L-Dot / Letterboxd-list-scraper

A program that can scrape Letterboxd lists from an input URL. The output CSV or JSON contains information about the film title, release year, director, cast, personal rating, average rating and a lot more.
MIT License
41 stars 11 forks source link

Role scraping #13

Closed jonathanhouge closed 1 month ago

jonathanhouge commented 2 months ago

Hello once more!

For my school project, I wanted to scrape cast/crew roles as well and made it work... so I made it work here too! Let me know if there's anything you're unhappy about or want changed. Hope this is helpful. Thanks again, again, for providing this wonderful tool for all to use! :D

listscraper/ checkimport_functions.py: ROLES global variable (i think i found all of the valid ones?) new conditional on 'type' of list being scraped - "Cast/Crew" list_class.py: call 'scrape_list' with another argument, 'list.type' scrape_functions.py: have 'scrape_list' and 'scrape_page' take in 'list_type' --> string of what type of list is being scraped conditional on 'list_type' for 'table' generation (these pages have divs with class 'poster-grid') conditional on 'list_type' for roles that have less than four entries (these roles have placeholder posters that'll break the loop)

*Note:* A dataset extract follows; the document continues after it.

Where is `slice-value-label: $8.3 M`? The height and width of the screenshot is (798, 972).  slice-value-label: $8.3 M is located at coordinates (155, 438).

example_output/ csv/actor-anne-hathaway-films.csv & json/director-joel-coen-films.json: examples of role scraping, in both formats

L-Dot commented 1 month ago

Amazing stuff! I think this is very useful feature, happy to have it added to the project. Sounds like a very cool school project you have haha

Thanks also again for the clean integration into the existing code. I oversaw no issues, so I've merged it with the main branch 😄